Well, for the HaLVM (and maybe native client), a stage2 compiler doesn’t really make sense. So the HaLVM’s compiler is simply a stage1 compiler, somewhat extended. We do some tricks via the top level Makefile, yes, but it’s mostly a standard build for a different target, stopped at the end of the stage1 process.


- Adam

On Jul 7, 2015, at 7:06 AM, Jakub Zalewski <jakzale@gmail.com> wrote:

Hi Adam,
thank you for your reply; I've looked into HaLVM code and it is really helpful.
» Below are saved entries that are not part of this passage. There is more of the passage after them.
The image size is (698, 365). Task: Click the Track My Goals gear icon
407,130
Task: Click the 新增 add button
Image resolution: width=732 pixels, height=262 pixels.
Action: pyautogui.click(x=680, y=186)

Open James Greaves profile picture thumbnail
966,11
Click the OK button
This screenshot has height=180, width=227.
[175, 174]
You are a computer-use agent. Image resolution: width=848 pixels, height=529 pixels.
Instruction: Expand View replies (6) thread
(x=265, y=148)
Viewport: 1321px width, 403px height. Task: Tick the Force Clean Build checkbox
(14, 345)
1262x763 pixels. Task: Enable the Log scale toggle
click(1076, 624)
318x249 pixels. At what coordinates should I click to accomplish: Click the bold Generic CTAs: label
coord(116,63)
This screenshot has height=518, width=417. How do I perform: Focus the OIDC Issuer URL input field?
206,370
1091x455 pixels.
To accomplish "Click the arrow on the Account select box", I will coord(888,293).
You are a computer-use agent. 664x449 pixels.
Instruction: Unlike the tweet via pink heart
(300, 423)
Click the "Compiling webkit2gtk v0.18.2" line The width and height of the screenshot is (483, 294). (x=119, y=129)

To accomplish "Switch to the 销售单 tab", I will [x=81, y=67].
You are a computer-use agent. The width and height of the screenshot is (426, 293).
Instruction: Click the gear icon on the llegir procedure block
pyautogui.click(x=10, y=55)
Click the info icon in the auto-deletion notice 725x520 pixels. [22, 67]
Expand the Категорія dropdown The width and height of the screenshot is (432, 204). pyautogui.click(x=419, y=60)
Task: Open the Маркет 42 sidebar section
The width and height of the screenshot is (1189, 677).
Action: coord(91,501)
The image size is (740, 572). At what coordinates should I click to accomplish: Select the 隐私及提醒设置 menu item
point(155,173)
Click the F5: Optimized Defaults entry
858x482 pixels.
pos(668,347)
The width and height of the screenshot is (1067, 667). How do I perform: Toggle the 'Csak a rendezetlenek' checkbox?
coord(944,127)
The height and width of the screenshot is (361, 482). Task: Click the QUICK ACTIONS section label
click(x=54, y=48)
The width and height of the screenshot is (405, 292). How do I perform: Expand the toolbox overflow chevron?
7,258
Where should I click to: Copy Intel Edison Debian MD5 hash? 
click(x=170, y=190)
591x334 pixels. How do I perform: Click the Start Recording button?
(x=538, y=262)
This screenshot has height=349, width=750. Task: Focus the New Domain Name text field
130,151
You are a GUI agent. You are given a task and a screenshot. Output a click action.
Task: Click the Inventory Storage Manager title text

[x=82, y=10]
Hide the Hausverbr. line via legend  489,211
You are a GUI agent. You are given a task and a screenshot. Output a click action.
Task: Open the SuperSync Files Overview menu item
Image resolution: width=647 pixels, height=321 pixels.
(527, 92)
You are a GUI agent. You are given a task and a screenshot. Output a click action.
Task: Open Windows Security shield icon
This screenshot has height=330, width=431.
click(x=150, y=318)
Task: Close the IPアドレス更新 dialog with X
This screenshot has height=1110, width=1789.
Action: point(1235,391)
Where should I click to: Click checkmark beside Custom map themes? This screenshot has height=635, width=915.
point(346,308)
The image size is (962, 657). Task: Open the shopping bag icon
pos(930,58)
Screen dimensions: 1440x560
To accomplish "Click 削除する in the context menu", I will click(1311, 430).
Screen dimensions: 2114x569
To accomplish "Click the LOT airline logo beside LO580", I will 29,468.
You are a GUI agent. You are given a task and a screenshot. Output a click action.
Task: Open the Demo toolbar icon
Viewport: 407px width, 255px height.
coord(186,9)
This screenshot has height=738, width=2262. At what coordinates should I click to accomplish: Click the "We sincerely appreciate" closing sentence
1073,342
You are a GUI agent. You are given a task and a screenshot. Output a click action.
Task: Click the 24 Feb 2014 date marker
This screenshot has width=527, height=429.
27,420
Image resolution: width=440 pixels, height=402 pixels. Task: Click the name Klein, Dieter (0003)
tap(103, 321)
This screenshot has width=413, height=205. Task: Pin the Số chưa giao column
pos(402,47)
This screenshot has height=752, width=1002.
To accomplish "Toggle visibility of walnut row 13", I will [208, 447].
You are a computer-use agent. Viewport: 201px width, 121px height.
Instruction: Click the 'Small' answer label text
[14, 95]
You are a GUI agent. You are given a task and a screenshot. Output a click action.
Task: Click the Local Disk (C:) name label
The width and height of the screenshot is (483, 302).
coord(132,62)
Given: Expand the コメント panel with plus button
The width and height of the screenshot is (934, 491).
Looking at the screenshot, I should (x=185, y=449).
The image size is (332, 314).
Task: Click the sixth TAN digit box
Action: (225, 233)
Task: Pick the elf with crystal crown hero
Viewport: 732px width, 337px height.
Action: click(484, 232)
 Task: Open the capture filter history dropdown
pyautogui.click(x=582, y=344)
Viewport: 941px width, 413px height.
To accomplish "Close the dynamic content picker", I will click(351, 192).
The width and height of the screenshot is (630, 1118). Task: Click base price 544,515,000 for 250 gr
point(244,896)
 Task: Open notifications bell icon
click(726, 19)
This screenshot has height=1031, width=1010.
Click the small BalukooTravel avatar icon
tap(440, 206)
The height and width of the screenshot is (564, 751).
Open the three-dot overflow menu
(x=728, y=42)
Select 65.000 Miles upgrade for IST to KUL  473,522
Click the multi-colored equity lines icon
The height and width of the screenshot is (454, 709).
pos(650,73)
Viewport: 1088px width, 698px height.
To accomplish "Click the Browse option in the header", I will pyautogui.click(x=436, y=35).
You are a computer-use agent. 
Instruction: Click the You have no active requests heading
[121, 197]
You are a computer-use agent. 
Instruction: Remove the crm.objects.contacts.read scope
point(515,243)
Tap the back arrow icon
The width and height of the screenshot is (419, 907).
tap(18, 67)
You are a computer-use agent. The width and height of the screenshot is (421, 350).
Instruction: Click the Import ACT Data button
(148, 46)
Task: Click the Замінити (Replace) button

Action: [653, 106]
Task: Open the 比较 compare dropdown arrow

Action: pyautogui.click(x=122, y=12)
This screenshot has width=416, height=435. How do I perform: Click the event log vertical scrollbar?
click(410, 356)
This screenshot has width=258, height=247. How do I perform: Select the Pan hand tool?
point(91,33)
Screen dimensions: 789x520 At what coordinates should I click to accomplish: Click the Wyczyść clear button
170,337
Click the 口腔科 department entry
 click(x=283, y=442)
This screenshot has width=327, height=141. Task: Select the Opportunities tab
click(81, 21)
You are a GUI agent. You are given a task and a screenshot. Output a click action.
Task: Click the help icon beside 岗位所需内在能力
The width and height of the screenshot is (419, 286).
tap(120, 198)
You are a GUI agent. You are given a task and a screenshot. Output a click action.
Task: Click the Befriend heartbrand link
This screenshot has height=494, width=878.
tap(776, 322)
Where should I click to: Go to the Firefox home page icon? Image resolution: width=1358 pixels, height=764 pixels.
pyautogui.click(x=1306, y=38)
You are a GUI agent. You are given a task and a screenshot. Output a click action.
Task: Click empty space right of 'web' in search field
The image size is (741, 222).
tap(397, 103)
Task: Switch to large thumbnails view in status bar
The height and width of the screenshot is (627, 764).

After disabling some incompatible packages (in a similar fashion to HaLVM) from ghc.mk I got to an issue that configure for ghc stage2 requires those packages.

How did you solve that problem in HaLVM? Is it solved by calling parts of the ghc build system from within the top Makefile in the HaLVM repository?

Best wishes,
Jakub


On Fri, Jul 3, 2015 at 12:07 AM Adam Wick <awick@galois.com> wrote:
Hi Jakub -

You will find that many of these questions are things we’ve had to address in the HaLVM (http://github.com/GaloisInc/HaLVM). You may want to look in that code base for information on what we considered minimal and how we got around some of the build system and other issues a minimal build requires.


- Adam

On Jul 2, 2015, at 1:20 PM, Jakub Zalewski <jakzale@gmail.com> wrote:
Dear all,
I am working on porting GHC to [native client](https://developer.chrome.com/native-client), which has some degree of POSIX-compliance.

I was thinking about building just the minimal/most essential parts of GHC that is enough to compile simple Haskell programs.

I wanted to ask which parts of GHC are the most essential and sufficient enough to compile a simple Haskell program, for instance to compile `main = putStrLn "Hello, world!"`?

I also wanted to ask how to force a GHC build without a particular package that comes by default, for instance how to build GHC without the `unix` package?